João Victor, une enfance de pauvreté condamnée à mort
L’autre affaire qui a pris de l’ampleur ces derniers jours est celle
de la mort du jeune de 13 ans, João Victor, à São Paulo. João Victor
faisait régulièrement la manche dans le magasin de la chaîne de
fast-food Habib’s ou gagnait quelques pièces en échange de garder les
voitures garées dans la rue. Dimanche 26 février dernier, pour des
causes pour le moment inconnues, il a été agressé par des vigiles du
magasin et en est mort.
Comme dans le cas de Dandara, c’est grâce aux images diffusées par
une chaîne de télévision que l’affaire a pris de l’ampleur au niveau
national. Alors que l’entreprise commençait par nier toute
responsabilité en disant que le jeune serait mort d’un arrêt cardiaque
lié à la consommation de drogues, les images montrent le jeune traverser
la rue en courant, poursuivi par au moins deux adultes et, quelques
secondes plus tard, on voit João Victor traîné par les bras, sans avoir
la force de se lever, et jeté sur le trottoir où il décèdera quelques
minutes après.
Vidéo :
L’indignation est grande. La famille et les voisins ont organisé une
manifestation devant le magasin pour exiger justice et pour dénoncer ce
crime abominable. João Victor était un enfant pauvre, Noir, qui habitait
dans une favela du nord de São Paulo. Sa mère travaille comme femme de
ménage pour une entreprise de bus. C’est le mépris de classe et le
racisme qui ont tué João Victor, dans un pays habitué à assassiner les
enfants pauvres, les enfants et les jeunes Noirs dans les quartiers
périphériques et dans les favelas.
Comme dans le cas de Dandara également, on se demande ce qu’il en
serait aujourd’hui du cas de João Victor s’il n’y avait pas eu ces
images. Dans ce cas aussi, la police brésilienne a démontré son racisme
et mépris de classe habituels en n’ouvrant une enquête que trois jours
après les faits et surtout en refusant d’accepter le témoignage d’une
SDF qui a assisté à la scène.
Peine de mort pour la pauvreté et l’homosexualité
Ces meurtres ne sont nullement le résultat d’actes d’individus isolés
mais celui de tout un système qui banalise la violence et les crimes
contre les opprimés et exploités. Sinon, comment expliquer que les
agresseurs de Dandara se permettent à ce point de filmer et de rigoler
d’une scène aberrante ? Comment expliquer que des adultes se permettent
de battre et traîner comme une chose un enfant de 13 ans ?

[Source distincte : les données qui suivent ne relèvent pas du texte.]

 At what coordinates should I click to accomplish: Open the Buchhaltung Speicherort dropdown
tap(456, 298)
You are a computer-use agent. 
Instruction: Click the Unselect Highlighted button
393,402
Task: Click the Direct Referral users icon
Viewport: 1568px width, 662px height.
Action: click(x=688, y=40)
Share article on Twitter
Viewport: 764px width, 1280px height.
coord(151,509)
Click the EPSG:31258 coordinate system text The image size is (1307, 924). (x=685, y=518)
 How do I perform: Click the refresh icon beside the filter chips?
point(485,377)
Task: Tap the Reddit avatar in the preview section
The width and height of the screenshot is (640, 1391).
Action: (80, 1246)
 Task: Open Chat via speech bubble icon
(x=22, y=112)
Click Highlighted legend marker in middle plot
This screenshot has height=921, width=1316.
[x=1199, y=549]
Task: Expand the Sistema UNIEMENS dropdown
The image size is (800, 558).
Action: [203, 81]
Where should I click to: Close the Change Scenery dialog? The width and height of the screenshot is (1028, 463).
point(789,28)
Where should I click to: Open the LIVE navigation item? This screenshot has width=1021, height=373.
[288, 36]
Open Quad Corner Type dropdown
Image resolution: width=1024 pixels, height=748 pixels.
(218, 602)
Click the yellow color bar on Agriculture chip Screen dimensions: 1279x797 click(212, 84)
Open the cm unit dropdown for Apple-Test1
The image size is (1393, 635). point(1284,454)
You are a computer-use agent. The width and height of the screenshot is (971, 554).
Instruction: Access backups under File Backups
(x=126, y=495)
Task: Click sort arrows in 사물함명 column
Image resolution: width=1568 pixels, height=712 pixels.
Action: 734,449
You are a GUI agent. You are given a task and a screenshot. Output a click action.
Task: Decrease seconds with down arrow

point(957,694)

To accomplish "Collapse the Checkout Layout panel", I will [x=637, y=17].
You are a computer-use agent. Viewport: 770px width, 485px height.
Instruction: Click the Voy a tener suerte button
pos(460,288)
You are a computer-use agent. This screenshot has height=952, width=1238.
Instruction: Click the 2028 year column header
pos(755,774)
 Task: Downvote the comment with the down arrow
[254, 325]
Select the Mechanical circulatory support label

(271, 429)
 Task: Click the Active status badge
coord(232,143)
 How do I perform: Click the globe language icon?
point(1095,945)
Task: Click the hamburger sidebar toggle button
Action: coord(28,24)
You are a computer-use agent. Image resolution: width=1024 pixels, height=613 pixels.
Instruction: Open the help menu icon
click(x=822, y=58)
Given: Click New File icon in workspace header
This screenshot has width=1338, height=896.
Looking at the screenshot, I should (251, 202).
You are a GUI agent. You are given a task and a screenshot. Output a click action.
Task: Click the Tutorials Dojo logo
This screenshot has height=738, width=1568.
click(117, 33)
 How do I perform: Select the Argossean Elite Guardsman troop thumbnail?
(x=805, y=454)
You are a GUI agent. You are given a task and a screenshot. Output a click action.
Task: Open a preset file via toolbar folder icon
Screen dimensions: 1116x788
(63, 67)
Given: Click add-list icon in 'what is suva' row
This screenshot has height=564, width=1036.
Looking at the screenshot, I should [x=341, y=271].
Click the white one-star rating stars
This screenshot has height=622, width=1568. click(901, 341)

En effet, les assassinats brutaux de Dandara et de João Victor
révèlent le caractère profondément réactionnaire de la société
capitaliste brésilienne. Derrière une image vendue notamment à
l’étranger de « fête et bonheur », de « samba et football », se cache
une société profondément inégale, raciste, machiste, LGBTphobe, où des
milliers de personnes sont condamnées à mort chaque année pour le simple
fait d’être pauvres, homosexuelles ou Noires.